**THE PROBLEM**
Excluding pictures, retype exactly the lines from the one with "Select the wp_wc_download_log_ibfk_1" through the end of the records that follow.

**Items from a dataset**
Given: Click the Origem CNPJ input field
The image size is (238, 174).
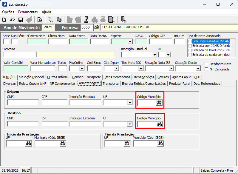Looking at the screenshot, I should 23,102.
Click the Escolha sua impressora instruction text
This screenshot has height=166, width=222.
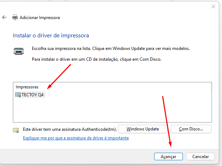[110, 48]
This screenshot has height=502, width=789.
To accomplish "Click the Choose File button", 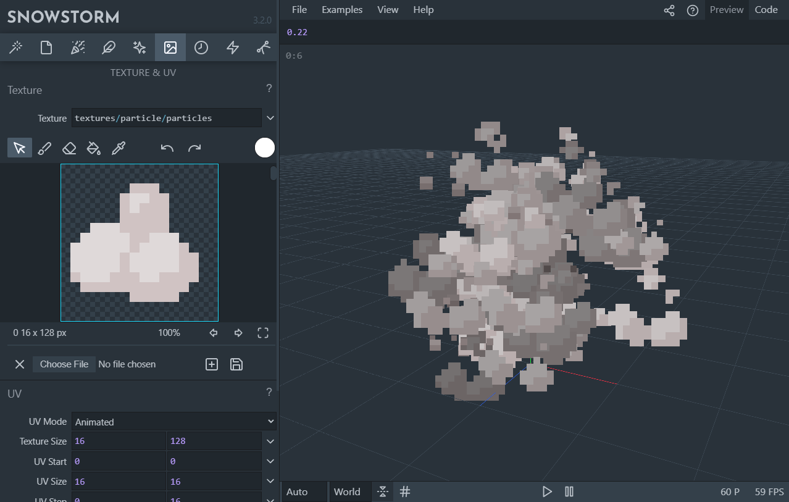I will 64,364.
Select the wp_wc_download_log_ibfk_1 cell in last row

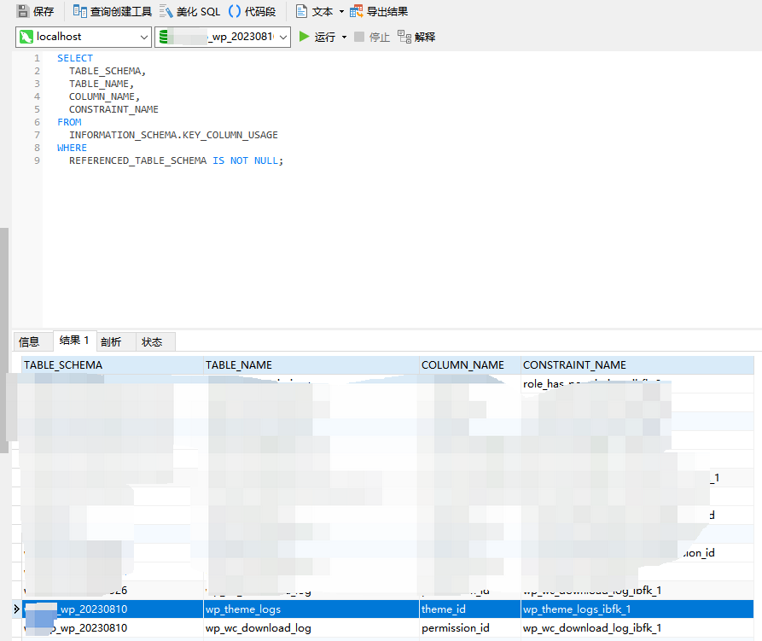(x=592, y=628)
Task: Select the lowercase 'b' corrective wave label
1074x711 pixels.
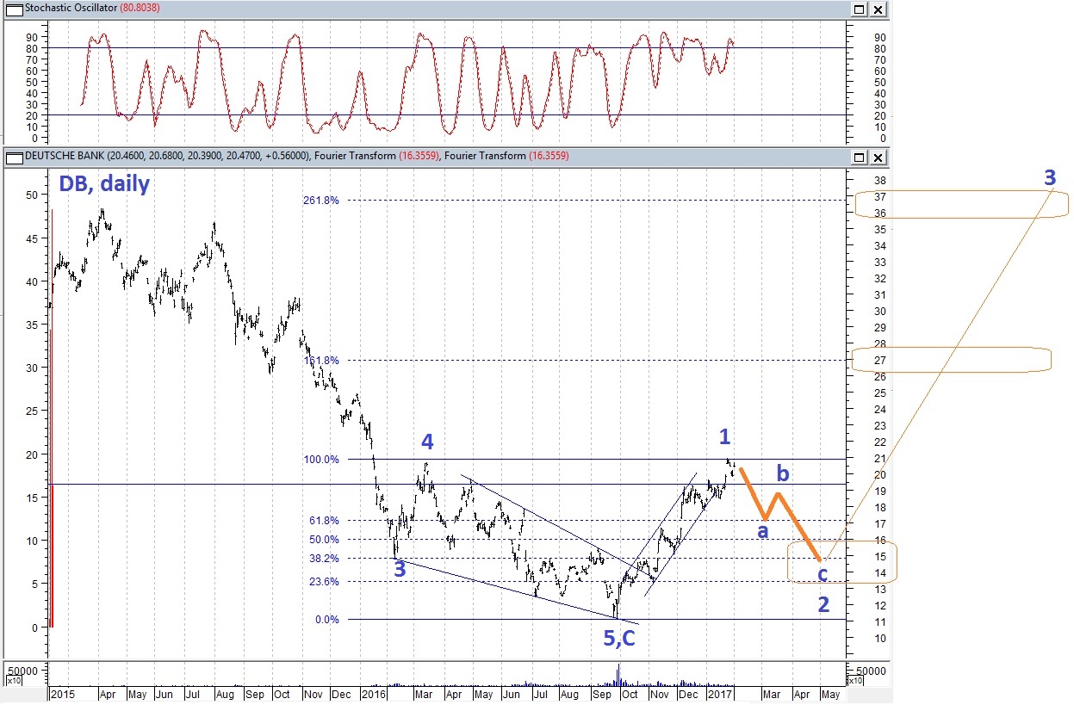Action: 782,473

**ANSWER TO THIS PROBLEM**
Select the wp_wc_download_log_ibfk_1 cell in last row

(x=592, y=628)
Task: Select the lowercase 'b' corrective wave label
1074x711 pixels.
Action: 782,473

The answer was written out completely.